Naivas attackers obtained information from their customer loyalty program. The data illegally transferred had names, phone numbers, and email addresses.

According to set laws, a cyber-attack of this kind must be reported within 72 hours of discovery. However, Naivas failed to follow the set law and did not report. As a result, Data Commissioner Immaculate Kassait said the local supermarket chain was be fined up to KES 5 Million.

It also remains unclear whether Kenya Airways has also informed the Office of the Data Protection Commissioner Kenya of the incident.

What Are Ransomware Attacks?

Ransomware is a type of malware designed to deny an individual or an organization access to their files. Attackers gain access to the files on a computer or shared server and encrypt them, denying a user or organization access to their data. They then demand a ransom payment in exchange for the decryption key, with the payment often made through cryptocurrency. In some cases, such as the Naivas and KQ ransomware attacks, they include an element of  data theft – providing greater incentive for victims to pay the ransom. In a previous Kenya Airport Authority (KAA) attack, the attackers demanded Ksh67.6 million while threatening to release the data, but KAA termed the data breach insignificant while failing to pay up.

Ransomware today is one of most prominent types of malware. Across the world, attackers are targeting organizations including dating apps, ecommerce platforms, hospitals, insurers and medical companies and holding sensitive data hostage.

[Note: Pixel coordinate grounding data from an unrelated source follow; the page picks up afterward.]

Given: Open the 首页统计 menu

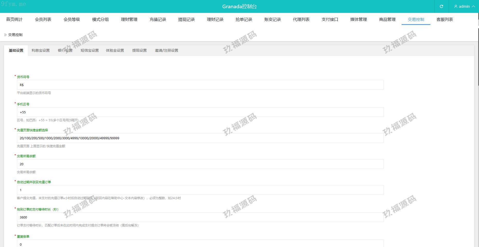Looking at the screenshot, I should [14, 20].

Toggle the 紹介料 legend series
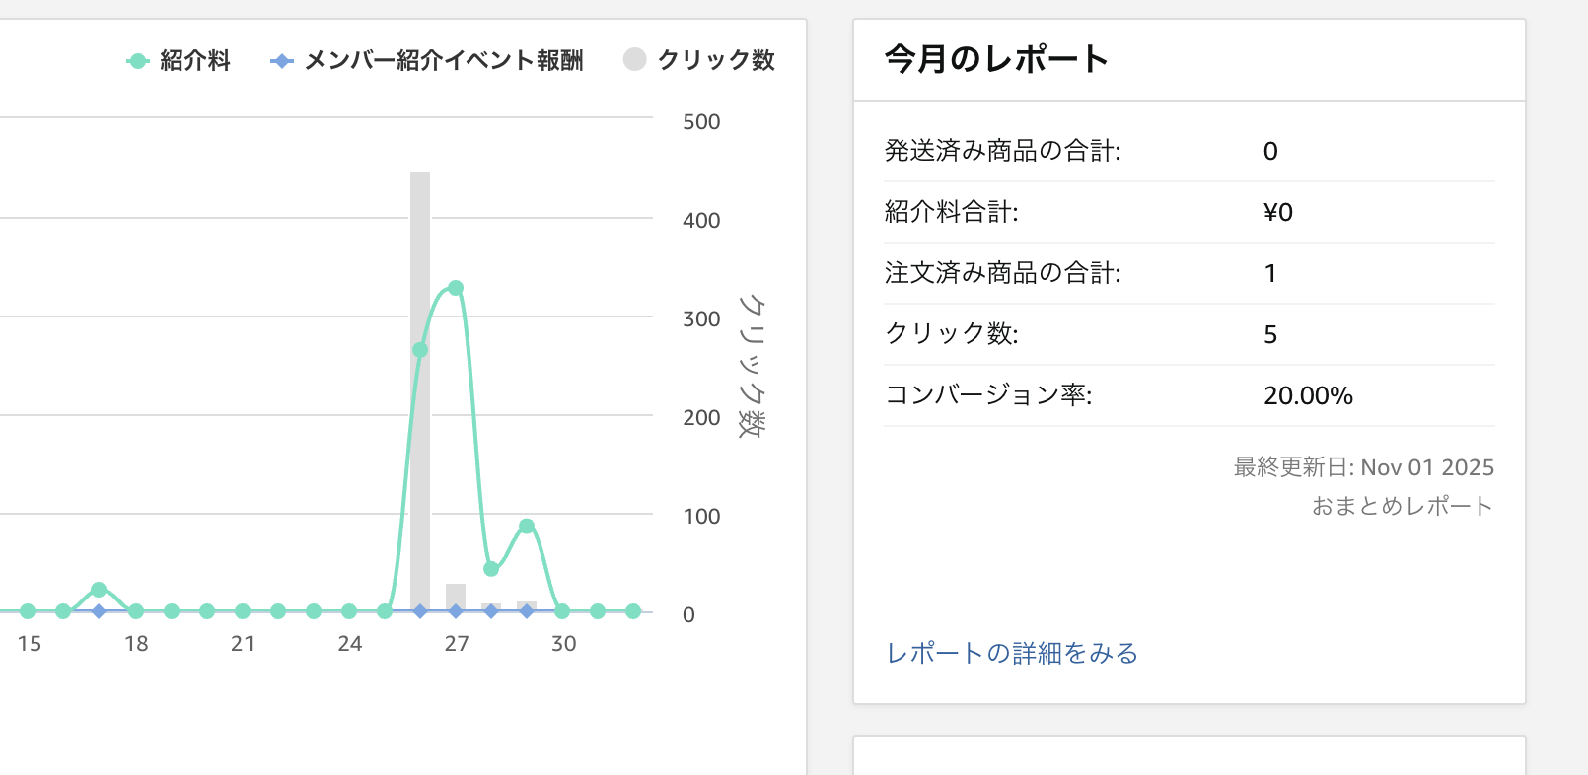[179, 60]
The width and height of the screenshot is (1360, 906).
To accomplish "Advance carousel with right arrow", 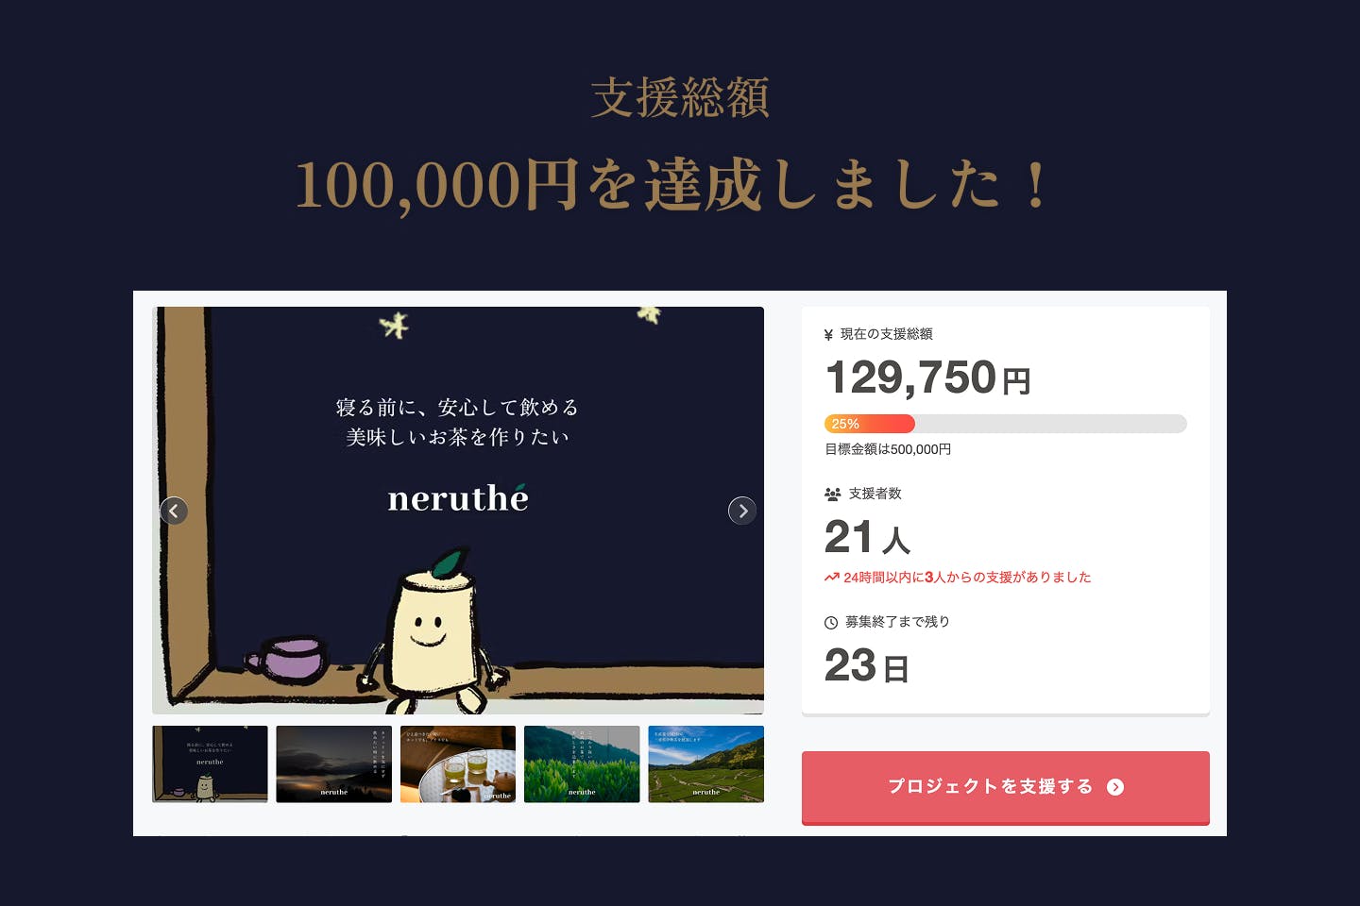I will click(x=742, y=511).
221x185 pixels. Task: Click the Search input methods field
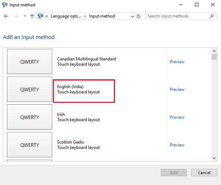pyautogui.click(x=177, y=16)
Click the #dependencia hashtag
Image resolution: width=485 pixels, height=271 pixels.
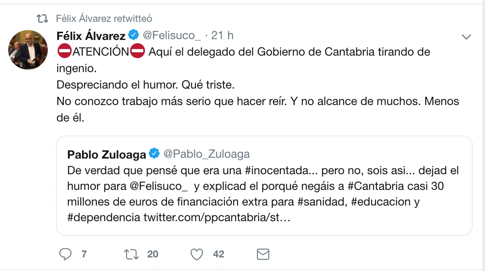tap(104, 218)
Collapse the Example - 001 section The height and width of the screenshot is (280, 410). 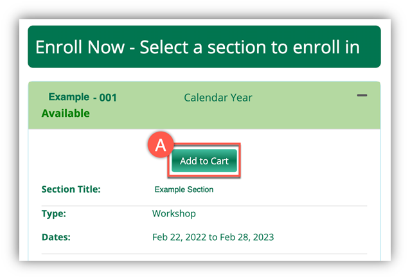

Kenya National Bureau of Statistics (KNBS) data indicates that cybersecurity advisories issued to companies increased by 3,693 percent from 81,727 in 2020 to 3.1 million advisories in 2021. The adoption of improved detection technology played a part.

Total cyber threats rose by 142 percent from 139.1 million to 339.1 million over the same period. Of the cyber threats reported, system vulnerabilities rose from from 114,675 in 2020 to 58 million in 2021. Reported Botnet/DDOs threats also increased from 4.1 million in 2020 to 92.1 million in 2021.

The consistent increase in attacks has been attributed to the growing number of cyber threat actors such as hacktivists, state-sponsored groups, organized cybercriminals, and cyber terrorists.